There was dear old Mrs Little, a lady I had never met until I received a phone call from her. "My son Bill is wetting the bed still, any suggestion?" she asked. I asked a few pertinent questions such as how long had this been going on, and what sort of things had she tried already. Then I asked "How old is Billy", to which she replied, "65". It turned out that Bill was an alcoholic who lived in the caravan at the back of her ancient home in rural Victoria! When I visited him, it also turned out that Bill had advanced head and neck cancer that he had never bothered to get checked. Over the months of caring for Bill in his final illness, I got to spend a lot of time with Mrs Little who was full of ancient wisdom: "Catholics should be graded like eggs" was one that sticks with me, and this from a lady who attended almost daily Mass. She lived to be 105 with her faculties still intact.
Another delightful lady who always cheered me for other reasons was a lady in her 80's who was also an alcoholic. When I visited her at home, usually mid morning, she was already drunk and greeted me with the words "God, you're handsome", which always does some good to a middle aged man's ego!
Mr D'Arcy was a gentleman to his bootlaces, always gracious and always welcoming. He had the most severe airways disease and yet always walked me to my car after a visit and shook my hand in thanks for coming to his house.

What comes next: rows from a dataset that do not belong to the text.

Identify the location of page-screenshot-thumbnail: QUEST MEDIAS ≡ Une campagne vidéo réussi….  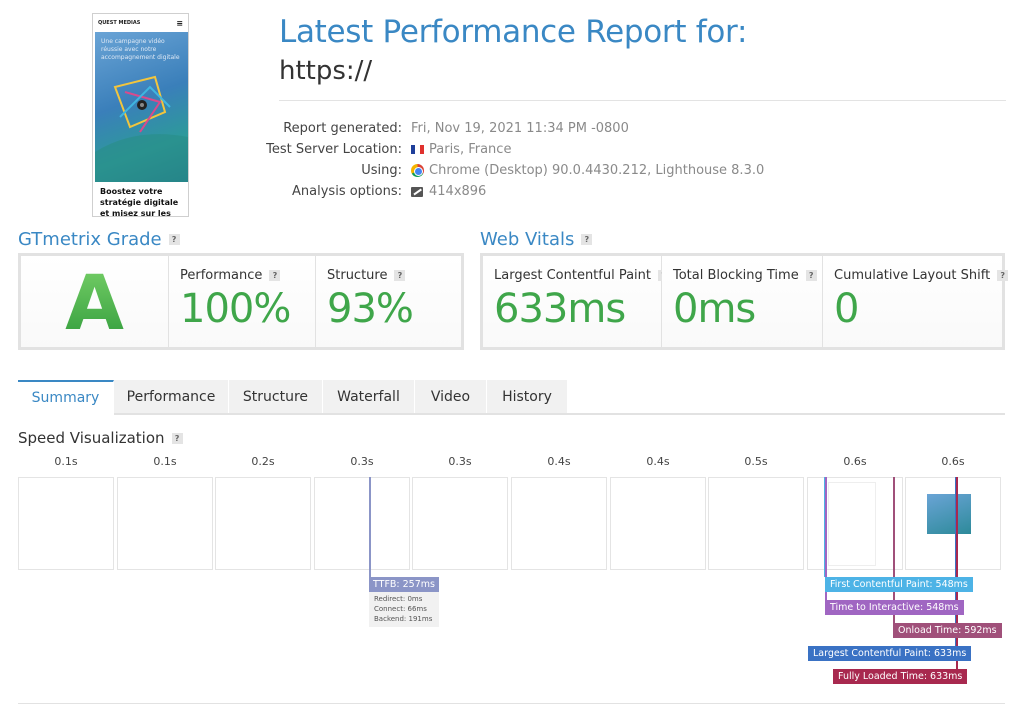
(140, 115).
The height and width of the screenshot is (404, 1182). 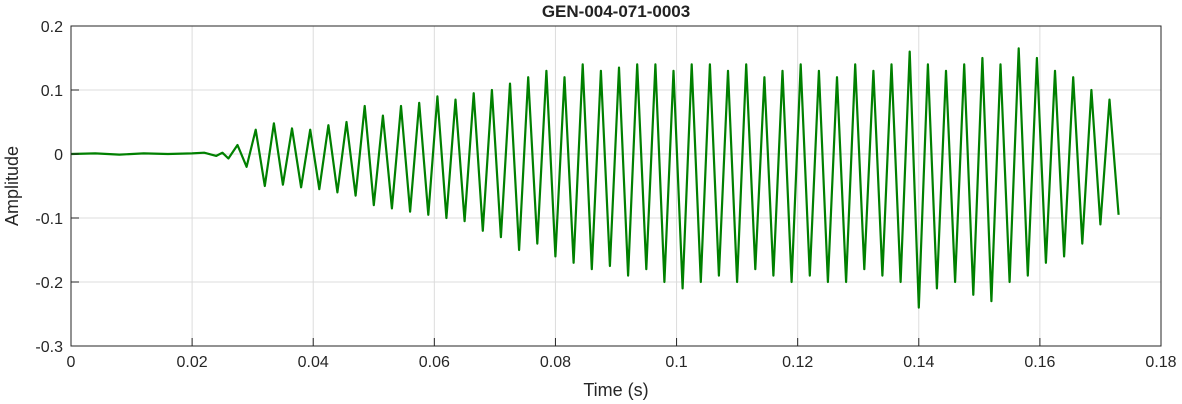 I want to click on x-tick-label: 0.04, so click(x=314, y=362).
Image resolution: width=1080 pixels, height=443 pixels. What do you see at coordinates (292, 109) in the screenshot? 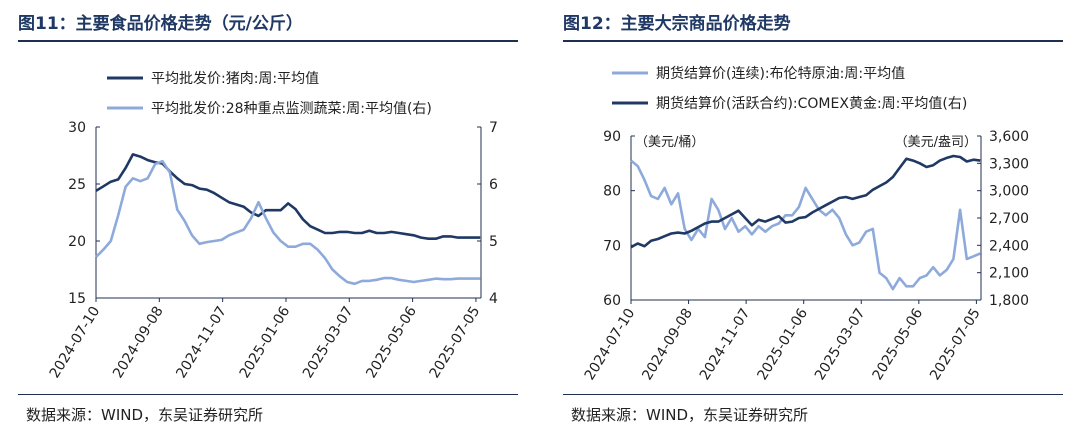
I see `legend-label-1: 平均批发价:28种重点监测蔬菜:周:平均值(右)` at bounding box center [292, 109].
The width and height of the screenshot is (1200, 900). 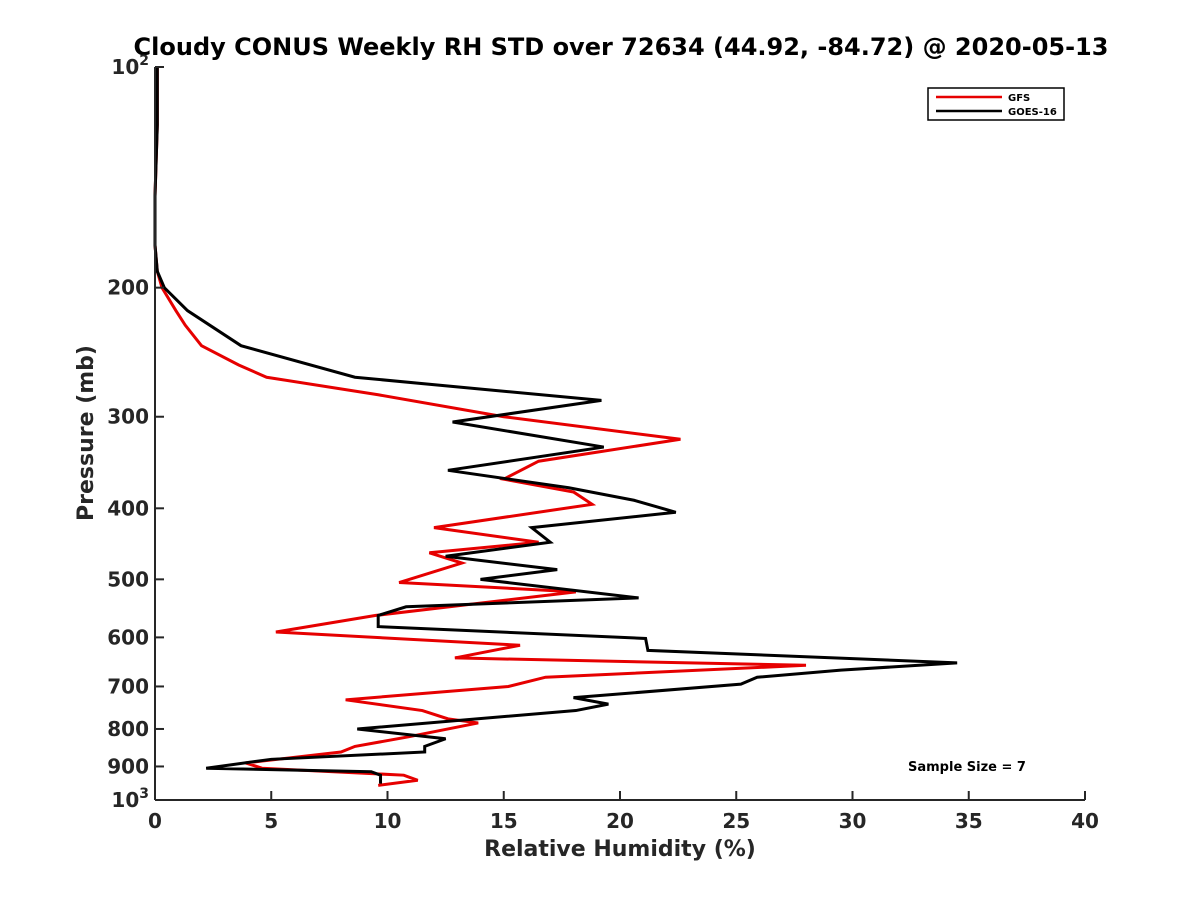 I want to click on y-tick-label: 200, so click(x=128, y=288).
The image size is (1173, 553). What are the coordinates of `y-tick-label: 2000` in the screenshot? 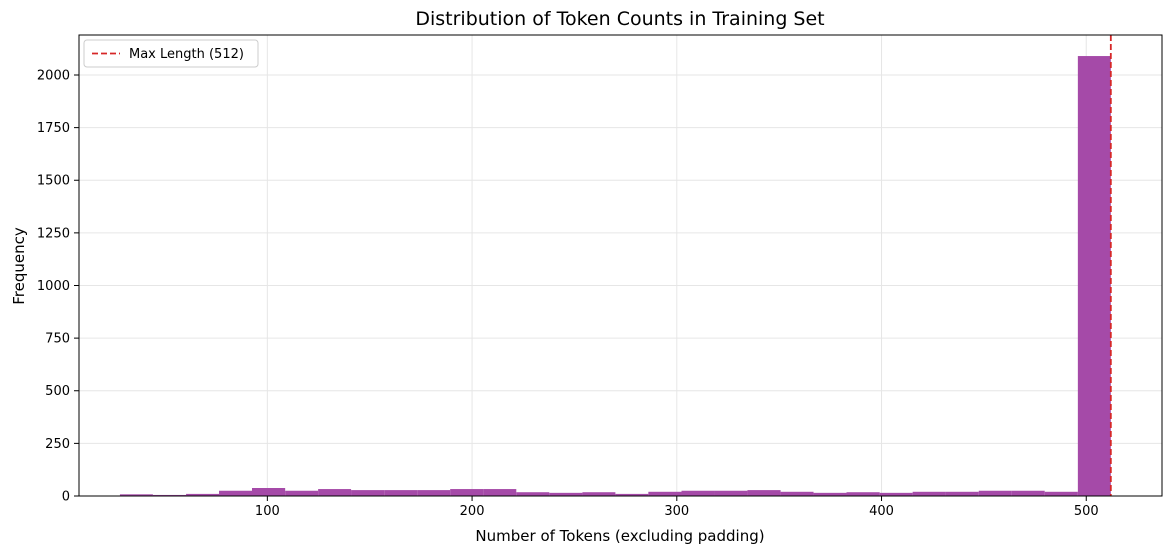 It's located at (54, 76).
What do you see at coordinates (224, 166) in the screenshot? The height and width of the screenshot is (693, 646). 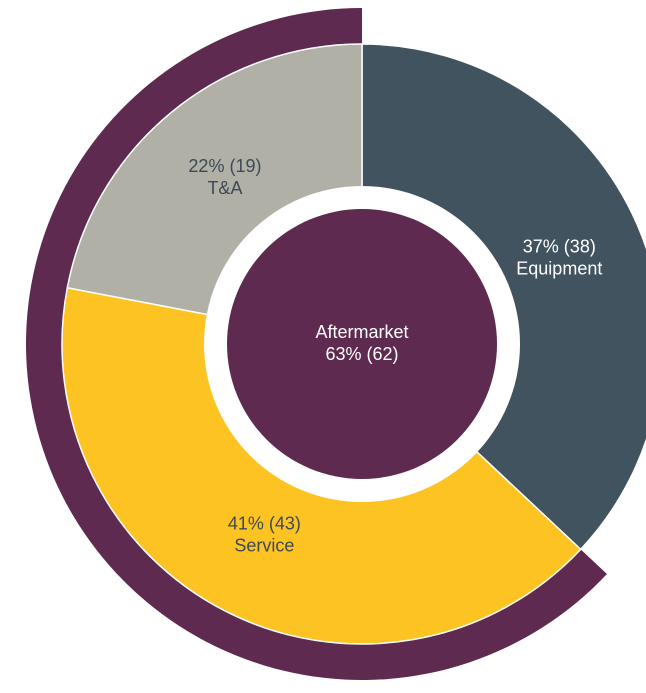 I see `slice-value-label: 22% (19)` at bounding box center [224, 166].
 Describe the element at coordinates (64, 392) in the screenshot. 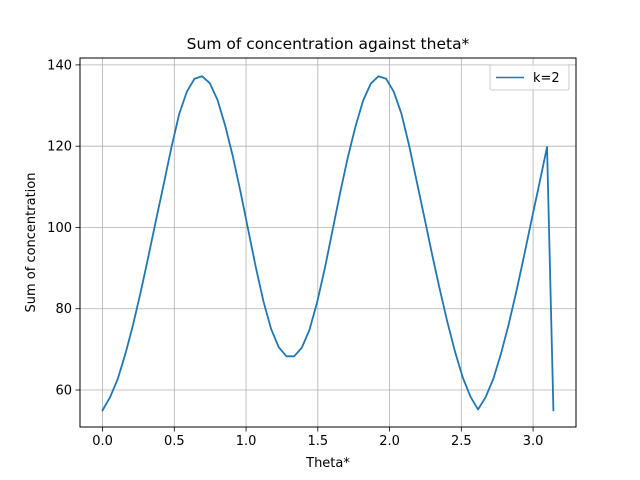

Matt was a very intelligent, but troubled teenager, who made his parents life hell. But there was something about the kid that I liked. He was smart and insightful, but he was an unmitigated risk taker and "defier" of authority. We used to have long conversations on life and all the great opportunities that were opening before him and how he could do great things, if just he could accept that life does present us with boundaries which we all have to live within. Matt would smile, and I knew he was in some other place that I could never enter. He was seeing psychiatrists and taking various medications: I think he used to see me more for a chat than anything medical. He committed suicide and I was devastated not only for his family, but for a life that had so much, and yet chose oblivion over challenge. Thanks Matt for teaching me about how tough life is for some teenagers.
Bob Jefferies was a grumpy, hard individual who was rude to all and sundry, Doctors included. He was one of those "heart sink" patients whom you dreaded to see in the waiting room. For some reason he picked on me, and over the years I got to know Bob really well and also got an insight into why he was grumpy. He had been a rear gunner in the last great war and was shot down over Germany. He jumped from the burning plane at a height of 2000 feet, with his parachute on fire too! Fortunately it was winter and he fell into a snow covered pine plantation and skidded down the trees into deep snow fracturing both feet into the bargain. He tried to walk to safety, but all he got was frostbite to his burnt broken feet before he was captured and interred. After the war he married and had a son: when his son was a teenager, he was killed in an accident that left the parents devastated. Bob never talked about his son, his wife told me, but he did open up about his war years and when he left these consultations, he would shake my hand and smile and say "Thanks Doc".
To all the patients with whom I have shared such amazing moments, I would like to say "Thanks to you all", you have enriched my life.